II - Ao receber a denúncia, o Juiz manifestar-se-á, obrigatória e motivadamente, sobre a prisão preventiva do acusado, nos casos dos itens I e II do artigo anterior, e sobre o seu afastamento do exercício do cargo durante a instrução criminal, em todos os casos.

III - Do despacho, concessivo ou denegatório, de prisão preventiva, ou de afastamento do cargo do acusado, caberá recurso, em sentido restrito, para o Tribunal competente, no prazo de cinco dias, em autos apartados. O recurso do despacho que decretar a prisão preventiva ou afastamento do cargo terá efeito suspensivo.

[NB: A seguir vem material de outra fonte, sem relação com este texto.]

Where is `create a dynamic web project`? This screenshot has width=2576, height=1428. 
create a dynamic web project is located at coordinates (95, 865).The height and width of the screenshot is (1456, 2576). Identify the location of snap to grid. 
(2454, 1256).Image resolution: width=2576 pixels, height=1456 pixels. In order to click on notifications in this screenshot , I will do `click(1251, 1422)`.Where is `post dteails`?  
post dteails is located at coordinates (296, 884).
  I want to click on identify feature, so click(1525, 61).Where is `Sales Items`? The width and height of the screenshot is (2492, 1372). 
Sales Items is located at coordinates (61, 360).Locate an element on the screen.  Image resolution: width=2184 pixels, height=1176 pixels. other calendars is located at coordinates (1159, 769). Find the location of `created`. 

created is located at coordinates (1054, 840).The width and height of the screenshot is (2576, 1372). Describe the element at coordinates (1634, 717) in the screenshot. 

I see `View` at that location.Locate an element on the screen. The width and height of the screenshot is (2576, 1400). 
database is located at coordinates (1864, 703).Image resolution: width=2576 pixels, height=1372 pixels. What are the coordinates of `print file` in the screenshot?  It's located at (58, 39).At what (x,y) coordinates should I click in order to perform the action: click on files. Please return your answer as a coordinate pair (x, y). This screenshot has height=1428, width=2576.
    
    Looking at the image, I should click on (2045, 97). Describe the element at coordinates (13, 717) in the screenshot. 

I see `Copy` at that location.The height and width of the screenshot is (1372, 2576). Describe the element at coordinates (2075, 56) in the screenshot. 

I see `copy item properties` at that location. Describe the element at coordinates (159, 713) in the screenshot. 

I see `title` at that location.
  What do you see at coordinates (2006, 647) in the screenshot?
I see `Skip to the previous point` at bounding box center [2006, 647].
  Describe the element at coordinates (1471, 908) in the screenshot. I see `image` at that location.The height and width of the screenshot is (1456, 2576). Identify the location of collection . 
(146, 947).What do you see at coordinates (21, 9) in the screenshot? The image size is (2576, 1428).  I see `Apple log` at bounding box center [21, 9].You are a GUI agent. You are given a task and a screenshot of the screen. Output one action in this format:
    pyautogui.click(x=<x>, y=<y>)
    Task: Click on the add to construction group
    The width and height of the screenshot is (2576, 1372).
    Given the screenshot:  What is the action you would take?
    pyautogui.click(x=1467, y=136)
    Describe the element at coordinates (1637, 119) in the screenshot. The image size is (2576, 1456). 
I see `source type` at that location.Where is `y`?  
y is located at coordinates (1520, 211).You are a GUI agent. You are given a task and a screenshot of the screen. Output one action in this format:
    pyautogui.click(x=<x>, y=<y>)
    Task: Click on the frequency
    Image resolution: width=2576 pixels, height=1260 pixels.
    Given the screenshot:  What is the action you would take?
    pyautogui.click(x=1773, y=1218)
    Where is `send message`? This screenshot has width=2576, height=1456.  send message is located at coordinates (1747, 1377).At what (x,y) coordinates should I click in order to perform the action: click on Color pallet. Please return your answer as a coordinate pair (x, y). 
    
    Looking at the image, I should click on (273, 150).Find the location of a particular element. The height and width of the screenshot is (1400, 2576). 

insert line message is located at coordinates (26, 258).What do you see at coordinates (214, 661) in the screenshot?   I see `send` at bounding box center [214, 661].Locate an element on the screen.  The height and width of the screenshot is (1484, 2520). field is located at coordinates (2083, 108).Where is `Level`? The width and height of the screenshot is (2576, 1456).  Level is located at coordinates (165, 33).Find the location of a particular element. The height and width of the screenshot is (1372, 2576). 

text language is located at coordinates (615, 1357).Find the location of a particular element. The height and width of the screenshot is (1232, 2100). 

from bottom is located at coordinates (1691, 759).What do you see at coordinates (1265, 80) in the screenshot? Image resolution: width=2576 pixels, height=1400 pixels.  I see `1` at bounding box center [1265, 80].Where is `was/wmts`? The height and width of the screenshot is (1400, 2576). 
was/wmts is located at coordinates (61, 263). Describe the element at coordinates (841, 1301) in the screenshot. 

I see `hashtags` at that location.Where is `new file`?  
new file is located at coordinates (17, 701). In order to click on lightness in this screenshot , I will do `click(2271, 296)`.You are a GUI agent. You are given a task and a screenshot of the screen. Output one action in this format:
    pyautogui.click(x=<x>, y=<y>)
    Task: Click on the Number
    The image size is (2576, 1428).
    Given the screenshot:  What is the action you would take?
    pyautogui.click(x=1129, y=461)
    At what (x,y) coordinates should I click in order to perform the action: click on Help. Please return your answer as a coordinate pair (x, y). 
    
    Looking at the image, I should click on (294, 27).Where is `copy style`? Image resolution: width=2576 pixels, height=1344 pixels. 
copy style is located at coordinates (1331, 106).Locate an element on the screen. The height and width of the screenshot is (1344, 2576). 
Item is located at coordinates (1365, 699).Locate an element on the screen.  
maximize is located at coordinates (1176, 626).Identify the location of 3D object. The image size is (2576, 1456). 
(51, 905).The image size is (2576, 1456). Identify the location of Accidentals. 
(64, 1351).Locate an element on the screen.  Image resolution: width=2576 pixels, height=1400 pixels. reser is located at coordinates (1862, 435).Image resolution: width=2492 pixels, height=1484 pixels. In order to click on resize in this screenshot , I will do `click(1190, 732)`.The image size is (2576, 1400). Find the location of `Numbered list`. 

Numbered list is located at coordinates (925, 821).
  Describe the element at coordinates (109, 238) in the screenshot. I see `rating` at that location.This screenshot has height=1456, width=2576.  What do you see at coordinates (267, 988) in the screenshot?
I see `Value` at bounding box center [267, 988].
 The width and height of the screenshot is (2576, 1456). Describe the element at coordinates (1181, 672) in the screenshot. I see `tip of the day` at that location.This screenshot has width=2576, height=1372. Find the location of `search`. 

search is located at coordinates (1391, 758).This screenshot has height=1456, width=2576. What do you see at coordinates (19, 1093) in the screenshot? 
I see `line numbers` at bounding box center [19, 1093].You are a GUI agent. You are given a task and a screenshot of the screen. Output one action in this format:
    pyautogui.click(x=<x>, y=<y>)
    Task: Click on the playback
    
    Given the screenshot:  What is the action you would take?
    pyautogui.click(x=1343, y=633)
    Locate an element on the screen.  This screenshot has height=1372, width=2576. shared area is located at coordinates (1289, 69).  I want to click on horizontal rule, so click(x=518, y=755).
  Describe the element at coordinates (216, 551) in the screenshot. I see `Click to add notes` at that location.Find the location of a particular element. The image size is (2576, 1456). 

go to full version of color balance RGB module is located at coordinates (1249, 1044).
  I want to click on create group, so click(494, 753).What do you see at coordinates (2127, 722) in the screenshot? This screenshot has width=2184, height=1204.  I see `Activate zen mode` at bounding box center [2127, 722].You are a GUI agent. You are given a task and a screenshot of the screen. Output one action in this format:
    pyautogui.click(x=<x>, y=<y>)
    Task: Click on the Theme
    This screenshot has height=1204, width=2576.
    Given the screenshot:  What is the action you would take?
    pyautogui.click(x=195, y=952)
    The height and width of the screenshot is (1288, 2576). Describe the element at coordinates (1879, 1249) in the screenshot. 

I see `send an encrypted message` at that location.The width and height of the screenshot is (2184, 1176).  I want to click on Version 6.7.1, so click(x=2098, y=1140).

§ 1º Os órgãos federais, estaduais ou municipais, interessados na apuração da responsabilidade do Prefeito, podem requerer a abertura de inquérito policial ou a instauração da ação penal pelo Ministério Público, bem como intervir, em qualquer fase do processo, como assistente de acusação.

§ 2º Se as providências para a abertura do inquérito policial ou instauração da ação penal não forem atendidas pela autoridade policial ou pelo Ministério Público estadual, poderão ser requeridas ao Procurador Geral da República.